Unless state taxation officials can be persuaded to switch back to a previous process, owners of properties with delinquent taxes may no longer be able to submit partial payments and will have to work with the state, not the local county treasurer to resolve the debt.
Expressing their frustration at the change in the state's handling of tax delinquent properties, Lincoln County commissioners vented their disappointment Tuesday and agreed to protest the policy.
County Manager Nita Taylor briefed commissioners on a letter received Sept. 24 from the New Mexico Tax and Revenue Department about property tax delinquency lists, collection and remittance of penalties, interest and costs.
Taylor said state officials decided to revive a law that was passed in 1990, but the process outlined was never followed. The state proposes to remove a county treasurer's ability to accept partial payments for taxes once a property appears on the tax delinquency list. The law requires all penalties, interest and costs collected after a property appears on a list to be paid to and retained by the taxation and revenue department.
Any documented noncompliance would be a serious matter that the state would not overlook and could lead to a variety of adverse consequences, including suspension and efforts to collect county penalties, interest and costs that should have been remitted to the RTD, but were not, Taylor wrote.

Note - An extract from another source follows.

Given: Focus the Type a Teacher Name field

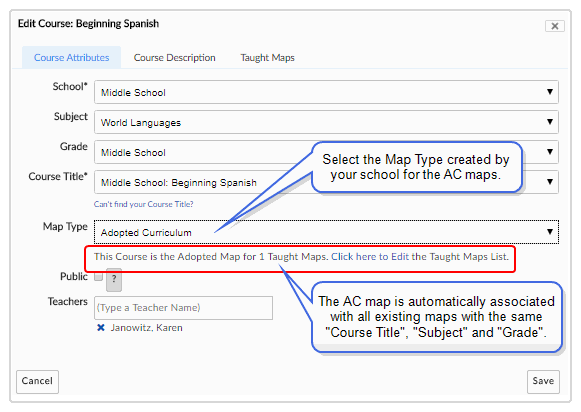Looking at the screenshot, I should (183, 308).
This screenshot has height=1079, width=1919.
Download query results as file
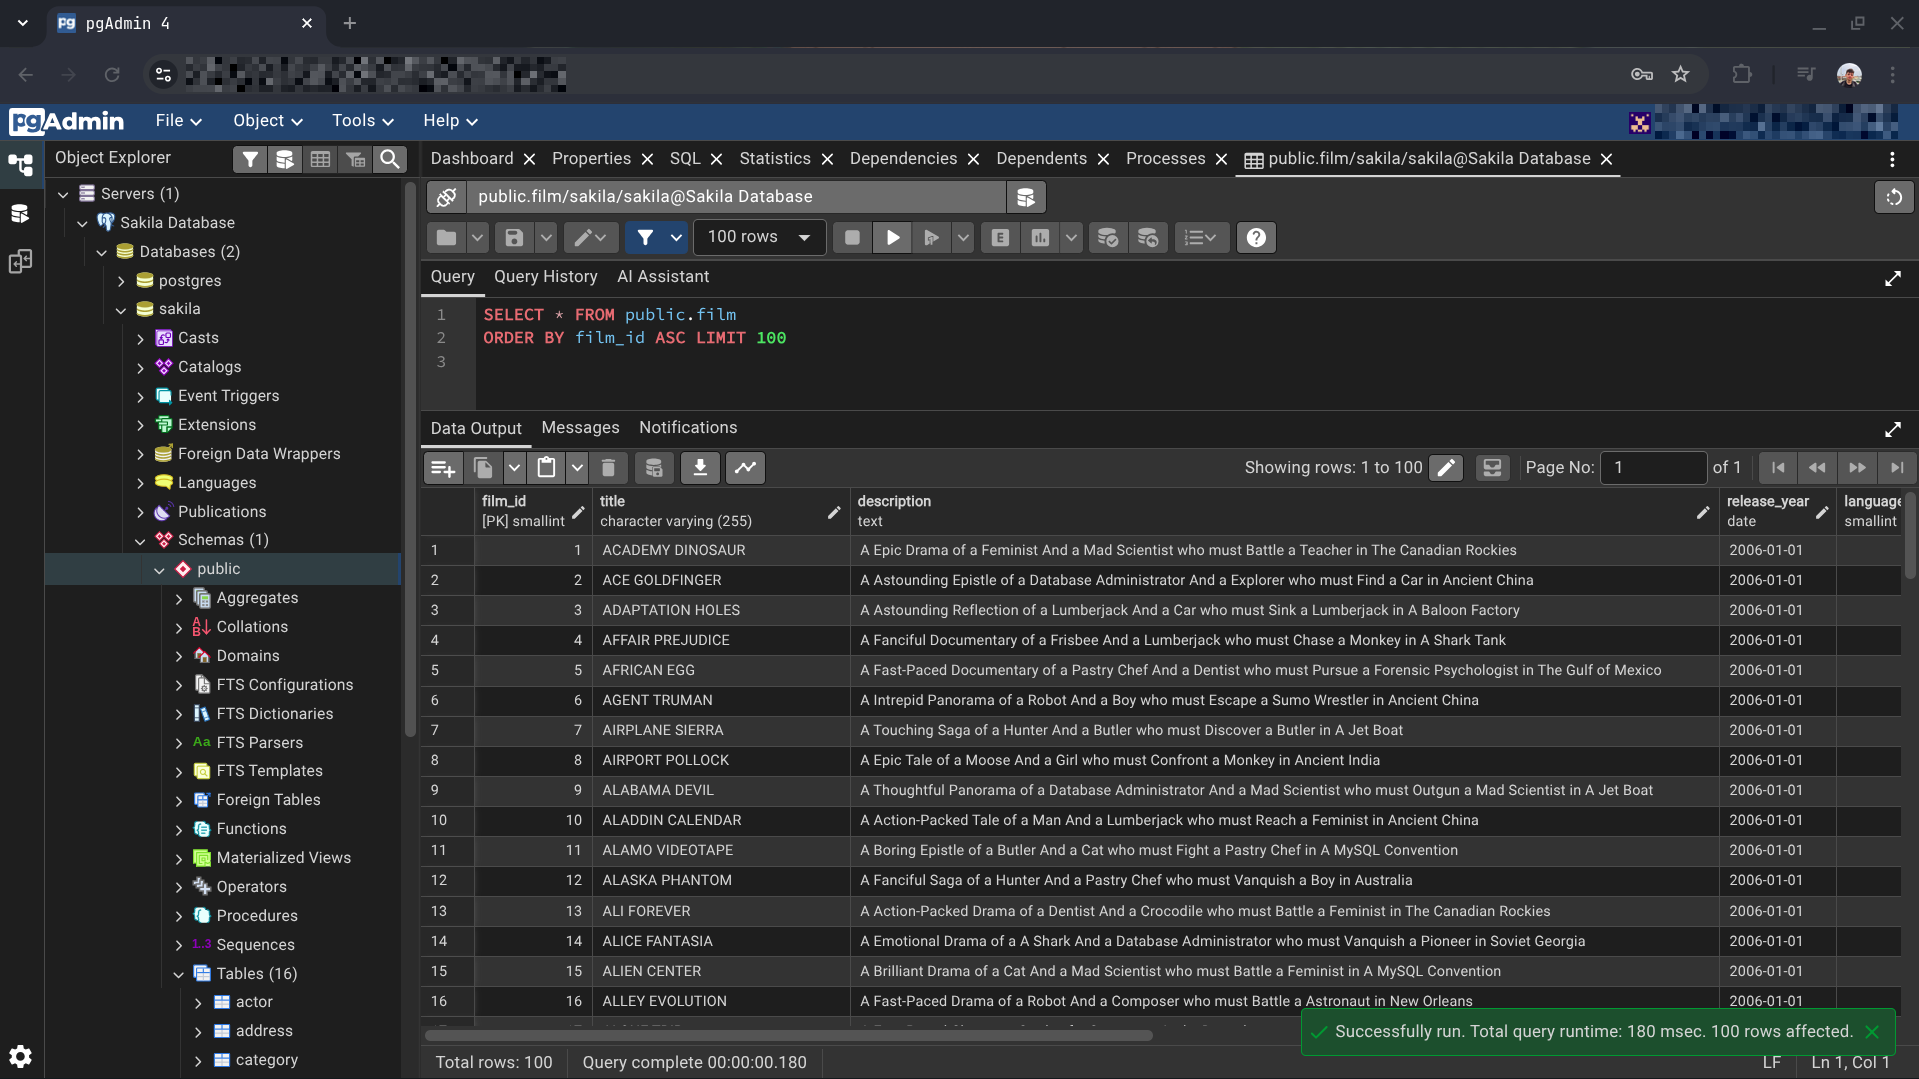tap(700, 468)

County Treasurer Glenna Robbins provided documentation that included correspondence from the TRD in 2011 authorizing the county to act as its agent in accepting "all" payments on accounts submitted to the department on a delinquency list. A 2012 notice modifies that authority for the county to accept only payment in full on those accounts.
In a reply letter sent to the TRD, Robbins pointed out that the state's own audits found no deficiencies and that the county complied with all regulations concerning the collection and remittance of penalties, interest and cost to the state. She noted that each year, the delinquency list contains more than 100 properties, but over the months from July to the time the Property Tax Department sets a sale date, most have bee paid in full because of the ability of the her office to collect the delinquent taxes. The payments are posted timely and tax collections are distributed to various taxing entities monthly. The penalty and interest is distributed to the TRD, Robbins wrote.
Her concern is that the relinquishment of the authority to accept partial payments will place a hardship on county taxpayers and others, that the loss of the check and balance system that the treasurer has in place will be jeopardized by property tax money that belongs to taxing entities not getting to them in a timely manner, Robbins wrote.
"This new process also takes away the county's ability to work with the taxpayer to pay down the delinquent account," she stated. "The treasurer requests the authority to accept partial payments be returned to the county."
Similar letters were fired off by treasurers in the other 32 counties, Robbins noted. The treasurers also sought assistance from the New Mexico Association of Counties. An association representative told commissioners after several meetings with state tax officials, the association hoped for a change, but was disappointed when the decision was to stay on course with the payment ultimatum. A letter received Tuesday before the meeting declared there is no conflict between the regulation and the duties of the treasurer. Another meeting is set for Oct. 24, in Santa Fe to discuss the issue.